The Promotional Credits are considered to be the reward for tasks accomplished (like referral bonus). Whereas coupons are for encouraging a future action (like subscribing to the discounted plan). This subtle difference comes into play when an invoice is refunded (or adjusted) - the invoice’s Promotional Credits are returned proportionately, whereas the discounts provided via coupons are not.
Credit Notes - Why is it a document?
Refundable Credits and Adjustment Credits have been modelled as Credit Notes. Credit Notes have a proper document structure, similar to Invoices. Though this design might seem a bit complex at the first glance, it provides the following advantages:
- It is easier to calculate the reduction in your tax liability due to refunds and adjustments- they are captured as part of the Credit Notes.
- Since Credit Notes are in the form of documents, they can be used for tax filing purposes.
- Like invoices, Credit Notes can be sent to the customer if they require it.
- Additionally in case of ‘Order Changes’ or ‘Return of Goods’, the specific items and quantity that were affected can be recorded as part of the Credit Note.
- It is also easier to integrate it with accounting services as most of them use Credit Notes.
Peace of Mind
In general, too much flexibility in billing would make us reluctant about handing over the billing operations to a newbie team member. To ensure that there’s no room for errors, we decided to bake some sanity rules into the design.

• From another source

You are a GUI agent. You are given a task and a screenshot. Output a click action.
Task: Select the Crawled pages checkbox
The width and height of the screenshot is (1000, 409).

Principles of Credit Notes - TL;DR Version
- You should not inadvertently return money that was not paid by the customer in the first place.
- You should always be able to return the money that was paid.
The above principles in mind, here are the main sanity rules:
- Refundable Credits can be created only for the paid amount in an invoice. You could create multiple Refundable Credit Notes for the same invoice, but the total amount cannot be more than the paid amount for that invoice.
- Like payments, you can now dissociate a Refundable Credit that was used to pay an invoice, and instead refund the cash to the customer or apply against another invoice(s).
- An Adjustment Credit can be created only against an unpaid invoice. The maximum value cannot exceed the unpaid amount. And once created, it cannot be dissociated from its source invoice, nor used against another invoice. It can only be voided.
- Adjustment Credits and Promotional Credits cannot be used to return money.
We are quite sure that we have blended the three types of credits in such a way as to simplify your workflows. In most cases, you won’t need to do anything. If there are credits available for a customer account, they are automatically used for the new invoice(s).
And in cases where manual intervention is needed, we have ensured only applicable actions are shown based on the context. For example, you would only be able to create Adjustment Credits if the invoice is unpaid, and only Refundable Credits for paid invoices.
And finally, we have provided simple and advanced options in UI:
- Refunding will automatically create a Refundable Credit Note.
- You can easily create a Credit Note by just providing the amount to be credited.
- In case of order change, you could use the advanced Line Item Mode of creating the Credit Note where you could capture the specific items (and quantity) that were returned.
And hey, partially paid invoices, partial refunds, and even rounding off have been handled.
So that, ladies and gentlemen, is how you keep nightmares at bay.